Wednesday, 16 October 2019
Medical and Midwife Indemnity Legislation Amendment Bill 2019; Second Reading
I thank all members for their contributions to the debate on the Medical and Midwife Indemnity Legislation Amendment Bill 2019. This bill amends the Medical Indemnity Act 2002 and related legislation to reduce and simplify the legislation underpinning the medical indemnity schemes through consolidation and repeal of redundant legislation. The new legislation will continue to ensure medical indemnity insurance products are both available to and affordable for medical and allied health practitioners. Improvements have been made to the provision of universal cover for doctors who may otherwise be uninsurable. While there is a risk that poor performing doctors benefit from universal cover, the reason it exists is to protect doctors with a significant claims history from being denied cover where the claims history relates to their specialty, location or patient cohort. The risk is mitigated by increasing the risk loading which insurers can apply, and by enabling insurers to refuse cover in exceptional circumstances.
Only four of the six participating insurers have a contract with the Commonwealth. The effect of this has been that the two insurers outside of these contractual arrangements cannot be compelled to provide cover, and there is no mechanism to enforce universal cover. The effect of the contractual arrangements has therefore been unevenly distributed.

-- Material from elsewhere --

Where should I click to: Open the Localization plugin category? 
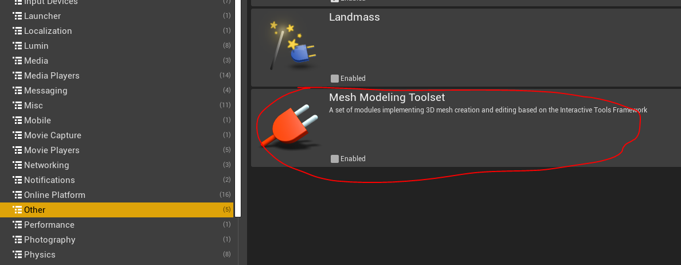(116, 31)
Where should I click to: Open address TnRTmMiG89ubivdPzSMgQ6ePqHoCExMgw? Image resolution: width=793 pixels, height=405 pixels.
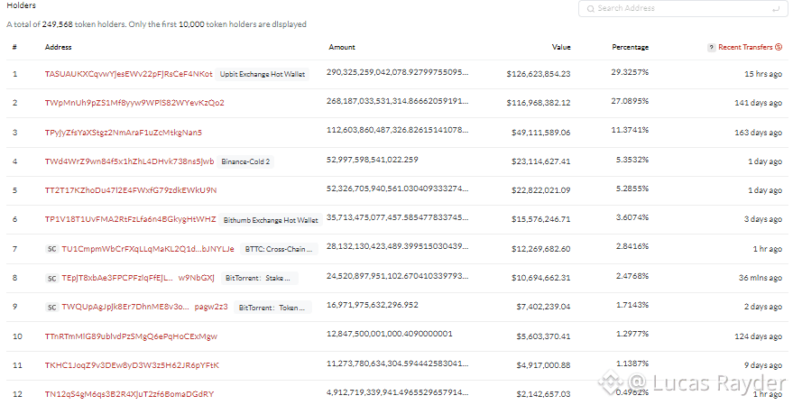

Insurers will continue to be able to impose risk-management conditions on high-risk doctors and to refuse insurance in exceptional circumstances. These new arrangements will reduce administrative requirements and insurers will no longer need to contract with the Commonwealth, removing inequities between contracted and non-contracted parties. This will reduce burdensome and duplicate reporting and ensure there is an equitable and open medical indemnity insurance market.
The government will also be maintaining support for high-cost claims and exceptional claims made in respect of health practitioners who are insured by insurers presently participating in the schemes. These practitioners will need to be practising in professions accredited by the Australian Health Practitioner Regulation Authority. For allied health professions, included employed, privately practising midwives, the government will be establishing separate schemes for high-cost claims and exceptional claims. The allied health schemes will mirror the existing high-cost claims and exceptional claims schemes to include midwives and close an inequitable gap. This means that all registered midwives not covered under the midwife professional indemnity Commonwealth contribution scheme are covered under the allied health high-cost claims scheme. Claims made under these schemes will apply regardless of whether they are made against a practitioner covered by an insurance contract between the individual practitioner and insurer or by an insurance contract between the practitioner's employer and insurer. However, the claim must be against the individual practitioner. The amendments in the bill will ensure parity arrangements for doctors, allied health practitioners and midwives.
In summary, these legislative changes support the recommendations of both the first principles and thematic reviews, while addressing recommendations made by the Australian National Audit Office. The government will continue to ensure improvements are made in the monitoring of the performance of the Indemnity Insurance Fund against its objectives through the delivery of the independent actuarial evaluation, to be tabled in parliament in 2021. I commend the bill to the House.